Bereitgestellter Auszug =
————

2007 war Restaurierung fertig

„Diese Geste der Katholischen Kirche ist von hoher Symbolkraft“, betont Abraham Lehrer, Vorstandsmitglied der Synagogen-Gemeinde Köln, „und sie unterstreicht das gute Verhältnis zwischen der jüdischen und der katholischen Gemeinde hier in Köln.“ Allerdings sähe es die Synagogen-Gemeinde sicherlich gern, wenn die unter Kardinal Meisner (1933-2017) so vorangebrachten jüdisch-katholischen Begegnungen auch unter dessen Nachfolger Rainer Maria Kardinal Woelki intensiviert würden. Im Jahr 2007 konnte die Kölner Tora schließlich in einer feierlichen Zeremonie wieder in das Gotteshaus der nachweislich ältesten jüdischen Gemeinde nördlich der Alpen (seit 321 nach Christus) eingebracht werden.

Seitdem wird die Schriftrolle mit den rund 300.000 Wörtern der fünf Bücher Mose im sogenannten heiligen Schrank hinter einem Scherengitter mit den anderen Torarollen der Gemeinde aufbewahrt. Die Schriftrolle wird regelmäßig bei Gottesdiensten in der Synagoge hervorgeholt. Neben dieser Geschichte ist mit der Kölner Tora zudem eine weitere Besonderheit verbunden: Sie wurde als eine von sehr wenigen überhaupt in Deutschland geschrieben, im Jahr 1902 – sie ist also wahrhaft eine Zeugin des 20. Jahrhunderts.

————

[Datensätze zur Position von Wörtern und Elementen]
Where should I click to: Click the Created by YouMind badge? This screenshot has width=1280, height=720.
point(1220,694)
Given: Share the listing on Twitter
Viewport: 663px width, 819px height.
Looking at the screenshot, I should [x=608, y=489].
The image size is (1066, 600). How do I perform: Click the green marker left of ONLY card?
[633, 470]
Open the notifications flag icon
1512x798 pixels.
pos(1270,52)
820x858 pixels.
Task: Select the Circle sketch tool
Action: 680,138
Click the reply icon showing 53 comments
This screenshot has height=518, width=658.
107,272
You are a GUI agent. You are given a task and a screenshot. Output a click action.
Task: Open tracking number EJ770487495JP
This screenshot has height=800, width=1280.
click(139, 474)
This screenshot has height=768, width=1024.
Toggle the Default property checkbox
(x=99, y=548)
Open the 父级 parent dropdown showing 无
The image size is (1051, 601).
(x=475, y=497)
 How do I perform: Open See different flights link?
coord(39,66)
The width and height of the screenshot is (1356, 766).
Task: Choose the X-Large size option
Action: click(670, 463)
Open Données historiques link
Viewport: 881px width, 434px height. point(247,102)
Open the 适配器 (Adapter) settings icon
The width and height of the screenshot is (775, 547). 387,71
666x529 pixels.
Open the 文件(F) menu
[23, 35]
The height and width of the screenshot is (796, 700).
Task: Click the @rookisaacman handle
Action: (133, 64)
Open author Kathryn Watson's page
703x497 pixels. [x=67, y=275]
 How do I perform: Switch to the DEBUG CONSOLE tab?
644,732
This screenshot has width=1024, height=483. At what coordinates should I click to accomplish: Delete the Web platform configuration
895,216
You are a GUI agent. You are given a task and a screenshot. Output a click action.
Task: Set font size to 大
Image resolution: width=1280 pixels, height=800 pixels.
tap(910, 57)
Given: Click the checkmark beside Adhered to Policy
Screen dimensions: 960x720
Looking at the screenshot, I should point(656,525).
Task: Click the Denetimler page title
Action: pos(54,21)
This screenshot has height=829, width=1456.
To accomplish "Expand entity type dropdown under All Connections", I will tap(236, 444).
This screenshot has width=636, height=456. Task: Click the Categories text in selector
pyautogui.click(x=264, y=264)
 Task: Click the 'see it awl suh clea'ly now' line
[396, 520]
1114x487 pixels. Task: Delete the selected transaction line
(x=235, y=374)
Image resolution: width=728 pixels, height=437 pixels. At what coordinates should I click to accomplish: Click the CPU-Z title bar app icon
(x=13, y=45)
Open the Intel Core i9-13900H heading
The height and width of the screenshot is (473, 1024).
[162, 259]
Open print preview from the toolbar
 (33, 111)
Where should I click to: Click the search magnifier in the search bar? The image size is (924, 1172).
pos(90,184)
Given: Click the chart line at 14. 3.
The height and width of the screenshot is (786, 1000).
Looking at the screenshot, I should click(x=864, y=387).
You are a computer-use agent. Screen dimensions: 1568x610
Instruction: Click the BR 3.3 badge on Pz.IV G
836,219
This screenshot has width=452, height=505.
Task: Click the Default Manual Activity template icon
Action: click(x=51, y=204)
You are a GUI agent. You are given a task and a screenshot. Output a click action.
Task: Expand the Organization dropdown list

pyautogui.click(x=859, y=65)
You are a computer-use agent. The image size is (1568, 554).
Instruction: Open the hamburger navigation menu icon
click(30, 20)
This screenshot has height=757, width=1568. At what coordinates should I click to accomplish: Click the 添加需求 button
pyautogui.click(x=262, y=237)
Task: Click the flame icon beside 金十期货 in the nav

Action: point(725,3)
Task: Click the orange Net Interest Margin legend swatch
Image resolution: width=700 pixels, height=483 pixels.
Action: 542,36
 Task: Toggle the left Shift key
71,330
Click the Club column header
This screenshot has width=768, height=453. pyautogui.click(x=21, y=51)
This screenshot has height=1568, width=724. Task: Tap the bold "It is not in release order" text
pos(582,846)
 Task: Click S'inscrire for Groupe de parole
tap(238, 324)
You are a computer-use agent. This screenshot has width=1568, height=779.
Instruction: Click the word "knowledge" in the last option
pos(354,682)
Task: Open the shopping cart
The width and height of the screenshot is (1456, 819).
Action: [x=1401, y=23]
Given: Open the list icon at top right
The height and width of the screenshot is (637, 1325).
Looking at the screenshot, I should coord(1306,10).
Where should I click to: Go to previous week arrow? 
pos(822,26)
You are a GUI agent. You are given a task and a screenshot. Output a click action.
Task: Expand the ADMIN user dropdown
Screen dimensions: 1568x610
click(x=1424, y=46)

————

Geben Sie einen Abschnitt aus dem Text über die Kölner Tora Wort für Wort wieder. Setzen Sie bei den Worten „2007 war Restaurierung“ ein und hören Sie nach „Christus) eingebracht werden.“ auf.

Vollständige Antwort =
2007 war Restaurierung fertig

„Diese Geste der Katholischen Kirche ist von hoher Symbolkraft“, betont Abraham Lehrer, Vorstandsmitglied der Synagogen-Gemeinde Köln, „und sie unterstreicht das gute Verhältnis zwischen der jüdischen und der katholischen Gemeinde hier in Köln.“ Allerdings sähe es die Synagogen-Gemeinde sicherlich gern, wenn die unter Kardinal Meisner (1933-2017) so vorangebrachten jüdisch-katholischen Begegnungen auch unter dessen Nachfolger Rainer Maria Kardinal Woelki intensiviert würden. Im Jahr 2007 konnte die Kölner Tora schließlich in einer feierlichen Zeremonie wieder in das Gotteshaus der nachweislich ältesten jüdischen Gemeinde nördlich der Alpen (seit 321 nach Christus) eingebracht werden.